## ITEMS
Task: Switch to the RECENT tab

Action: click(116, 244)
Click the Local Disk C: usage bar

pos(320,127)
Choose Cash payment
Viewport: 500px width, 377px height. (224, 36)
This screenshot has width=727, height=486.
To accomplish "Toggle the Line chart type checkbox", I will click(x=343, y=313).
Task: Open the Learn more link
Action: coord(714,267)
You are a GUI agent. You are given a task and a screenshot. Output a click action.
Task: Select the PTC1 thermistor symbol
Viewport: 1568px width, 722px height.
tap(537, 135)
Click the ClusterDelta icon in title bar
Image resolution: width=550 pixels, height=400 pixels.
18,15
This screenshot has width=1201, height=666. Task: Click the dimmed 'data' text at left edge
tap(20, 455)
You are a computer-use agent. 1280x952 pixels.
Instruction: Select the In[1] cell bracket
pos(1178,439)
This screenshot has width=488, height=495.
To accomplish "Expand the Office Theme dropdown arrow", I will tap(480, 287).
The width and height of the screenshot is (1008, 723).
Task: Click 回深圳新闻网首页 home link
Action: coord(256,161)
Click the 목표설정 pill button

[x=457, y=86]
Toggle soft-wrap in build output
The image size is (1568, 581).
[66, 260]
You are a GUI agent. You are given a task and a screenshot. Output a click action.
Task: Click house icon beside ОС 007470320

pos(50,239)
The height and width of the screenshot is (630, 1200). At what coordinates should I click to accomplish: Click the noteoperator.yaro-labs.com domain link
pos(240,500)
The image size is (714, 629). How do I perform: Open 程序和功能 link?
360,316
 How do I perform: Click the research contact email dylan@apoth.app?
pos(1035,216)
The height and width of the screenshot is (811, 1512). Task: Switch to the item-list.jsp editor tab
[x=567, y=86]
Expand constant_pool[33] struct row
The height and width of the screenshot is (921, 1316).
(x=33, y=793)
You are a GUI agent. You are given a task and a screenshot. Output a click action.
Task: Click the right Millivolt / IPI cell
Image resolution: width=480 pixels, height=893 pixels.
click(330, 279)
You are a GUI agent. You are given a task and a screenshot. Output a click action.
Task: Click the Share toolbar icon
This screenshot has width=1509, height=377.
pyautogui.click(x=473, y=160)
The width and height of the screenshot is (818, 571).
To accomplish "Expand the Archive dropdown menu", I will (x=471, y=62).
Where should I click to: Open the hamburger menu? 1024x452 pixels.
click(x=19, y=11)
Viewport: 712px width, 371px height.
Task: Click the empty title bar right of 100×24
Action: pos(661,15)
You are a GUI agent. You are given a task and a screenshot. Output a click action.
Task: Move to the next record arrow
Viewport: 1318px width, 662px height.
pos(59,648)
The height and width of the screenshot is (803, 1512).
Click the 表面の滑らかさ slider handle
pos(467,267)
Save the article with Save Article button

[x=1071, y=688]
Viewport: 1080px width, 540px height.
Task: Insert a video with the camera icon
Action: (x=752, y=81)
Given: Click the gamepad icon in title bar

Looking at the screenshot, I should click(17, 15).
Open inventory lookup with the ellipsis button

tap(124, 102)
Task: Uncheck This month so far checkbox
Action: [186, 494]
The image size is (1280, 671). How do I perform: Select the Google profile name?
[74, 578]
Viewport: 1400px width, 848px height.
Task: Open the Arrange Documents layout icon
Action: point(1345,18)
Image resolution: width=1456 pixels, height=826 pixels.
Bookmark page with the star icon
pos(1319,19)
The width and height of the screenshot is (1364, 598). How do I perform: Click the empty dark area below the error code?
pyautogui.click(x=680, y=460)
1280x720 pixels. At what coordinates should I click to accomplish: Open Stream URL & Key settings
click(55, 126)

## EXERCISE DIRECTIONS
Write out the material again, beginning at the line that has "This screenshot has width=727, height=486." and stopping after the line that has "tap(537, 135)". Switch "thermistor" to "resistor" and leave everything else unchanged.

## EXERCISE OUTPUT
This screenshot has width=727, height=486.
To accomplish "Toggle the Line chart type checkbox", I will click(x=343, y=313).
Task: Open the Learn more link
Action: coord(714,267)
You are a GUI agent. You are given a task and a screenshot. Output a click action.
Task: Select the PTC1 resistor symbol
Viewport: 1568px width, 722px height.
tap(537, 135)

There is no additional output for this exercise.